[Page text]
Maine sea urchin is paired with agnolotti and featured under the “Ingredients” heading of the menu. (Deb Lindsey /For The Washington Post)

The chef uses butter the way Donald Trump issues put-downs — with abandon. Before it’s set on a cushion of crisp French toast, Maine lobster is poached in what tastes like a stick of fat. Lightening the aptly billed “indulgence” are cubes of persimmon and sliced cucumber on the plate and an intriguing drift of sesame mousse that momentarily shifts the action to Asia. And in the chef’s salute to “ingredients,” sea urchin lobes and agnolotti, pillows stuffed with potato, are separated from each other with liquid fingers of shimmering lemon buerre blanc. Veal sweetbreads make frequent appearances under “history.” While every treatment has had something to recommend it, the medal of honor goes to those sweetbreads, cooked so the centers resemble custard, and gloriously teamed with corned beef tongue, designer ham and black truffles.

With the entrees come a little box of warm Parker House rolls, a welcome carry-over from CityZen. (A guest with allergies received gluten-free brioche.) And requests for wine are made entertaining whenever sommelier Kerstin Mikalbrown, formerly of Rose’s Luxury, is involved. Kinship isn’t without faults — a misplaced dish one night, a vague veneer of roasted tofu supporting otherwise lovely rockfish — but the newcomer’s considerable assets put them in perspective.

The most rapturous course is “for the table,” typically a platter of something whole (fish, chicken, foie gras) meant to be shared by two or more diners. The roast chicken takes a full hour to cook, but your patience is rewarded when Laurent shows up with a bird that appears to be auditioning for Saveur, then whisks the beauty back to the kitchen, where it is carved and returned with a lemony brioche stuffing beneath the skin and crisp leg meat punctuating a side of frisee. Another dinner, Laurent introduces a companion and me to a whole Dover sole, displaying the fish as if it were a fine wine, before the delicacy is filleted away from our eyes and brought back as dinner with sauteed pea shoots and a golden gratin of thin-sliced potatoes and onions. Ziebold is a chef who tastes his food; his dishes are seasoned perfectly. More recently, I asked for the lamb for two, and while the server didn’t trot out the four-legged beast, she did impress us with a strapping platter of meat served as rosy rack of lamb, ballotine and spicy sausage. Ribbons of velvety roast peppers and grits that compare to Charleston’s finest turned the butchery into a banquet.
[/Page text]
[Listed records]
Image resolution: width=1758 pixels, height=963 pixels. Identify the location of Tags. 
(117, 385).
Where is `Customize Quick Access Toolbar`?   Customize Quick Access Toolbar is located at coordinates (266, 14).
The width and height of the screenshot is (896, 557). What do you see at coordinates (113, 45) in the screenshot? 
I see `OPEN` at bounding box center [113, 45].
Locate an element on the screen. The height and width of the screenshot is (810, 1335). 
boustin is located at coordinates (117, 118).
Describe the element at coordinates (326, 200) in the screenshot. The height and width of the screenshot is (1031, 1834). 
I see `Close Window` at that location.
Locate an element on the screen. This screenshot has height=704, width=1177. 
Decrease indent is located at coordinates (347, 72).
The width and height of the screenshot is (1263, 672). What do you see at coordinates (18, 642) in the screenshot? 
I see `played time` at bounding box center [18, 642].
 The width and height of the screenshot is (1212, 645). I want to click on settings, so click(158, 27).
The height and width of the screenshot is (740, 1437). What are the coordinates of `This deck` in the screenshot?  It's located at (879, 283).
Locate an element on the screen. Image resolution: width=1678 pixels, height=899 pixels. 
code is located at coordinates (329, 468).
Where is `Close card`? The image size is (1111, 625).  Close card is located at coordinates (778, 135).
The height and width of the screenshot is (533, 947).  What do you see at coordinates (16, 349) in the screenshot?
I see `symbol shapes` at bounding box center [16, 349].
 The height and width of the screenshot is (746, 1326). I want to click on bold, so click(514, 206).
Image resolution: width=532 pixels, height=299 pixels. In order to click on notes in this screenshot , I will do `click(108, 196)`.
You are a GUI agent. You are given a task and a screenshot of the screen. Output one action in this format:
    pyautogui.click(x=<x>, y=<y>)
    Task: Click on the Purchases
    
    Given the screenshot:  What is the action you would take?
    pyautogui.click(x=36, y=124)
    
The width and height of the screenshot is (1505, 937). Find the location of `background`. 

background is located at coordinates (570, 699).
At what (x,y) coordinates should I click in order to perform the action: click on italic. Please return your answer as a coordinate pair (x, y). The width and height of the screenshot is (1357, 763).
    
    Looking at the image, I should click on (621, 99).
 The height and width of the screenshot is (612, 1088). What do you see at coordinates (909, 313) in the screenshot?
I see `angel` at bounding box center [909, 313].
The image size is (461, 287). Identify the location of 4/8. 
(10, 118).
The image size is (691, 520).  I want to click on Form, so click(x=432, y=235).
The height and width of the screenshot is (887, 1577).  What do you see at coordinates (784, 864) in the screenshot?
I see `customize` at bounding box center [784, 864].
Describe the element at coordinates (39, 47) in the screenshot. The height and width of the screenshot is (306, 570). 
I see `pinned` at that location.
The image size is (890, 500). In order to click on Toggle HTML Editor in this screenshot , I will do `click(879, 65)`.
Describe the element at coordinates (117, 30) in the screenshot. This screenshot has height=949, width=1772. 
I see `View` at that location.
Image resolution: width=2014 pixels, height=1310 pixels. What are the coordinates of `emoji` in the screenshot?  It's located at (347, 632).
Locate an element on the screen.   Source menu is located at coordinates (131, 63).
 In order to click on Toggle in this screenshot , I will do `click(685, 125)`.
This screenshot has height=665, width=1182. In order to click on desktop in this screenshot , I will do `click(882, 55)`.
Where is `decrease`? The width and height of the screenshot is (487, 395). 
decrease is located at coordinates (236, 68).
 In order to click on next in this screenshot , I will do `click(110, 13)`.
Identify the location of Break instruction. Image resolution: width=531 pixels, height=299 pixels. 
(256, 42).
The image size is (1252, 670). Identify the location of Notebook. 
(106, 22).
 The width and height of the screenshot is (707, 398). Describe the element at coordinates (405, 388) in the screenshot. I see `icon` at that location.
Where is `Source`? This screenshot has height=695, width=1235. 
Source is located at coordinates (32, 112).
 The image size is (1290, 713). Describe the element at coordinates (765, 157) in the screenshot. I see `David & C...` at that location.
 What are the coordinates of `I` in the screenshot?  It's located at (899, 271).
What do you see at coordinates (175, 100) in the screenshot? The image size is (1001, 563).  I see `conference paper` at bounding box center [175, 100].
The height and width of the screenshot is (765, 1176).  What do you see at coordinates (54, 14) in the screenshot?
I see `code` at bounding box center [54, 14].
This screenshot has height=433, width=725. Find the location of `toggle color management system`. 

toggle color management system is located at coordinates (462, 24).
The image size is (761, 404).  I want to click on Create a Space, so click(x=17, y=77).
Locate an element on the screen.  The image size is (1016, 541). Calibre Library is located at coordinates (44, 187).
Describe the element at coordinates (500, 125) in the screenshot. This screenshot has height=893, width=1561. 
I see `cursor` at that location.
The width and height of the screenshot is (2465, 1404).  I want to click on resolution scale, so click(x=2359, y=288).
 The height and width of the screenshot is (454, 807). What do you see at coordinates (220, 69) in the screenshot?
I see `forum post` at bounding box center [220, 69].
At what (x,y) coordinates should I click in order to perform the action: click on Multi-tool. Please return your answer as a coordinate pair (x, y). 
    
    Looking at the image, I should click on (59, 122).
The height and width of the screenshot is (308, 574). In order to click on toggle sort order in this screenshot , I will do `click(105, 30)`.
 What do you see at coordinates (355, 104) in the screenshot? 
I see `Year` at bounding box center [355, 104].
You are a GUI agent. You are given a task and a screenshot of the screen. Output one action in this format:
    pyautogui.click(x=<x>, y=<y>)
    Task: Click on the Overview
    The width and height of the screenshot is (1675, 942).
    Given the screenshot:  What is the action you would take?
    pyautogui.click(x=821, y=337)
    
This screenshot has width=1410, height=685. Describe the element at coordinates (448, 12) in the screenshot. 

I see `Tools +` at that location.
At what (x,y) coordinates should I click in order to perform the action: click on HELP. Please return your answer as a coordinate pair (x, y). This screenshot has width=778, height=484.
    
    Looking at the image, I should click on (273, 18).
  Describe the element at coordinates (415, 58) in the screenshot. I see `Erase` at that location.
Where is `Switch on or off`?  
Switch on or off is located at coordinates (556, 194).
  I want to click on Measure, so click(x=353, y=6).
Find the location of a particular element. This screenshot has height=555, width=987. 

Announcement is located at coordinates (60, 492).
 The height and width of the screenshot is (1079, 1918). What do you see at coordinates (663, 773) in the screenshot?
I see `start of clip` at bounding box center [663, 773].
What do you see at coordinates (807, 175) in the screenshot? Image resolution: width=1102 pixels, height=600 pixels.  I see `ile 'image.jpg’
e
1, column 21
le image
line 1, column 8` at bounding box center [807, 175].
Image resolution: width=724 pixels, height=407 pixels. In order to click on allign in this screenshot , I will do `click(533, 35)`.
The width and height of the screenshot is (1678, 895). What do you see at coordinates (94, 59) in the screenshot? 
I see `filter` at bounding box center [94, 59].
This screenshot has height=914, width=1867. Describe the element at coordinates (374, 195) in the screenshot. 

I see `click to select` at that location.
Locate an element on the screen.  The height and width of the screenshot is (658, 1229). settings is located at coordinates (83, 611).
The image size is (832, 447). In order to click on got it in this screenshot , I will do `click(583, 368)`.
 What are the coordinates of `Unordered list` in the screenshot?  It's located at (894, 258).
[/Listed records]
Reproduce the restaurant review word for word, from its first line to its last.

> **Task result**:
Maine sea urchin is paired with agnolotti and featured under the “Ingredients” heading of the menu. (Deb Lindsey /For The Washington Post)

The chef uses butter the way Donald Trump issues put-downs — with abandon. Before it’s set on a cushion of crisp French toast, Maine lobster is poached in what tastes like a stick of fat. Lightening the aptly billed “indulgence” are cubes of persimmon and sliced cucumber on the plate and an intriguing drift of sesame mousse that momentarily shifts the action to Asia. And in the chef’s salute to “ingredients,” sea urchin lobes and agnolotti, pillows stuffed with potato, are separated from each other with liquid fingers of shimmering lemon buerre blanc. Veal sweetbreads make frequent appearances under “history.” While every treatment has had something to recommend it, the medal of honor goes to those sweetbreads, cooked so the centers resemble custard, and gloriously teamed with corned beef tongue, designer ham and black truffles.

With the entrees come a little box of warm Parker House rolls, a welcome carry-over from CityZen. (A guest with allergies received gluten-free brioche.) And requests for wine are made entertaining whenever sommelier Kerstin Mikalbrown, formerly of Rose’s Luxury, is involved. Kinship isn’t without faults — a misplaced dish one night, a vague veneer of roasted tofu supporting otherwise lovely rockfish — but the newcomer’s considerable assets put them in perspective.

The most rapturous course is “for the table,” typically a platter of something whole (fish, chicken, foie gras) meant to be shared by two or more diners. The roast chicken takes a full hour to cook, but your patience is rewarded when Laurent shows up with a bird that appears to be auditioning for Saveur, then whisks the beauty back to the kitchen, where it is carved and returned with a lemony brioche stuffing beneath the skin and crisp leg meat punctuating a side of frisee. Another dinner, Laurent introduces a companion and me to a whole Dover sole, displaying the fish as if it were a fine wine, before the delicacy is filleted away from our eyes and brought back as dinner with sauteed pea shoots and a golden gratin of thin-sliced potatoes and onions. Ziebold is a chef who tastes his food; his dishes are seasoned perfectly. More recently, I asked for the lamb for two, and while the server didn’t trot out the four-legged beast, she did impress us with a strapping platter of meat served as rosy rack of lamb, ballotine and spicy sausage. Ribbons of velvety roast peppers and grits that compare to Charleston’s finest turned the butchery into a banquet.